Goats & afterbirthgreenspun.com : LUSENET : Countryside : One Thread |
Searched the category, didn't find this one. Some recent questions made me wonder... As this was our first year (& our goats first year) for kiddings, I didn't know entirely what to expect. But none of our new moms ate the afterbirth. Is that normal? My dogs & cats have always disposed of them. I thought at the time that maybe leaving them was a goat thing, but now I'm wondering. I did think that their was a reason why most animals ate it, but all our moms seem to be doing fine without it. It's been 2-4 weeks since our kiddings.
-- Stormy in SC (tstorm@prtcnet.com), March 07, 2002
My goats eat theirs. It helps to keep them from hemorraging.
-- Rebekah (daniel1@itss.net), March 07, 2002.
As far as we know now, the eating of the afterbirth is only so that predators do not detect as easily where they might find newborns. We have found no information indicating that there is any benefit other than that. All the goat raisers I know just remove the placenta from the area.
-- Dianne Wood - Woodland, WA (woodgoat@pacifier.com), March 07, 2002.
Someone once told me to prevent them from eating it as it may cause a bubble and choke them. Thoughts on this?
-- gita (gita@directcon.net), March 07, 2002.
Mine ate theirs every time, but why I don't know.
-- Sharon (chessyemailaddy@notreal.com), March 07, 2002.
Afterbirth- to eat or not to eat? That is the question.Some do, some don't, it's all good.
Little Bit Farm
-- Little bit Farm (littlebit@farm.com), March 07, 2002.
We clean ours out of the pens after birthing is over. Isn't it some wild thing in goats to keep from other animals from finding them or giving them the needed food source in the wilds until they can leave their kids to get food for them themselves...Guess we'll never know for sure...
-- Helena (windyacs@ptdprolog.net), March 07, 2002.
Yes, it is all that, BUT, it also helps to keep them from hemorraging. Ask a midwife. One of the last ditch tricks for getting a woman to quit hemorraging during a home birth in a remote area, is to give her a small piece of the placenta to eat. Sometimes they make a milk shake out of it- more palatable. I know- yuck- but if your life depended on it, you might.
-- Rebekah (daniel1@itss.net), March 07, 2002.
I saw a recipe in an old hippie cookbook once..."Afterbirth Soup". Um, actually, I guess I'd rather die, thanks. ;)
-- Shannon at Grateful Acres Animal Sanctuary (gratacres@aol.com), March 07, 2002.
I have ALSO heard that animal mothers ate the placenta to get rid of the evidence that she has given birth and that there are helpless babies around.
-- Terri (hooperterri@prodigy.net), March 07, 2002.
I'm a midwife, and don't know the technicalities of this, but had a friend once who gave birth in the mountains in a snowstorm, and her midwife made her eat a chunk of the plancenta and it stopped the hemorrhage. i have always tucked this story away, and as I sometimes do births a ways from a hospital, if I couldn't stop a hemorrhage, i would do this. The placenta is FULL of nutrients and iron. i don't know WHY it would stop a hemorrhage, but I would try it if I was desperate. i would NEVER have eaten one by choice (ugh) but it really is probably healthier than liver, which is a detoxifying organ of the body, so it would help to rapidly give nutrients to a depleted body.....
-- marcee (thathope@mwt.net), March 08, 2002.
First is the sissy girly answer.
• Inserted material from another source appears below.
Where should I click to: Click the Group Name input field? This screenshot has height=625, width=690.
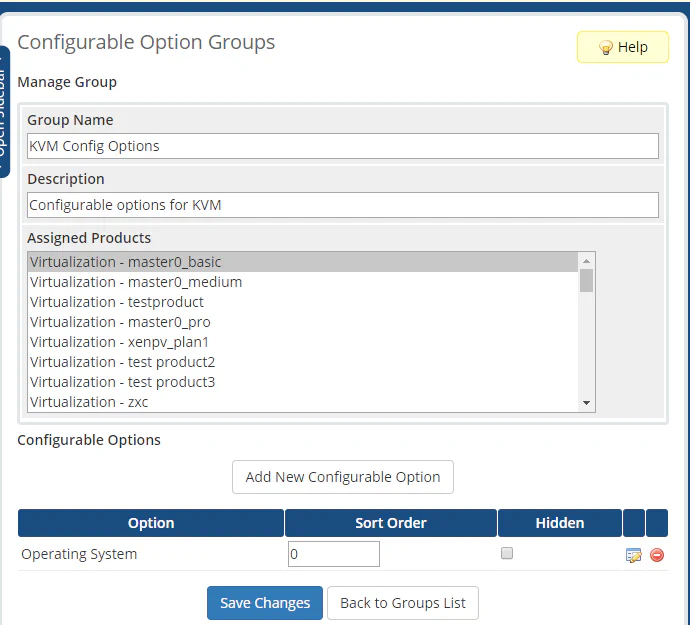click(343, 146)
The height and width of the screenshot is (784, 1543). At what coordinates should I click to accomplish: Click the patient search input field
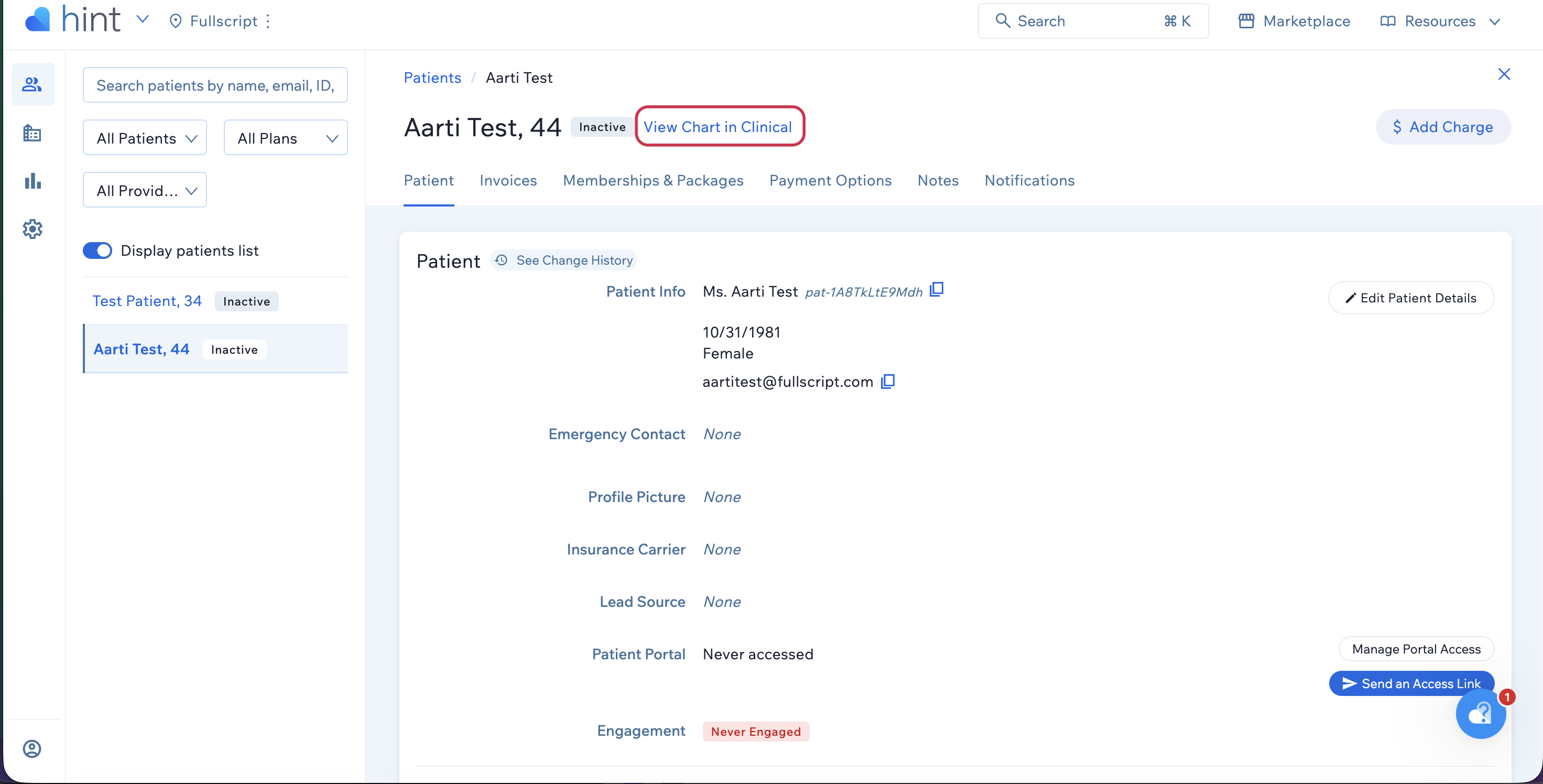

Of all the things I do with goats, it makes me gag to watch them eat it while it slings around in the bedding! Then comes the practical side of me. I have spent 5 months preparing this doe for an easy kidding with a good size rumen to start eating all the grain she is going to need to milk for 10 months, and still be in good flesh for showing. I am not going to let her fill her rumen with a big ole glob of meat :) that takes days to digest, which makes her not able to eat as much good grain and hay that she needs so she doesn't loose weight!Yeah, I know! Not one thing natural about raising goats! We breed them to whom we want when we want, rip the kids away before they even see them, force them to milk great quantities of milk for way to long of time, udder them up to the point of bursting and strut them around a ring, then cringe at the milk loss we have the next week, get the production back where it needs to be just in time for another show! And now I won't even let the poor thing eat her placenta :) LOL Vicki
-- Vicki McGaugh TX (vickilonesomedoe@hotmail.com), March 09, 2002.
Vicki- you really are a giggle and a half!!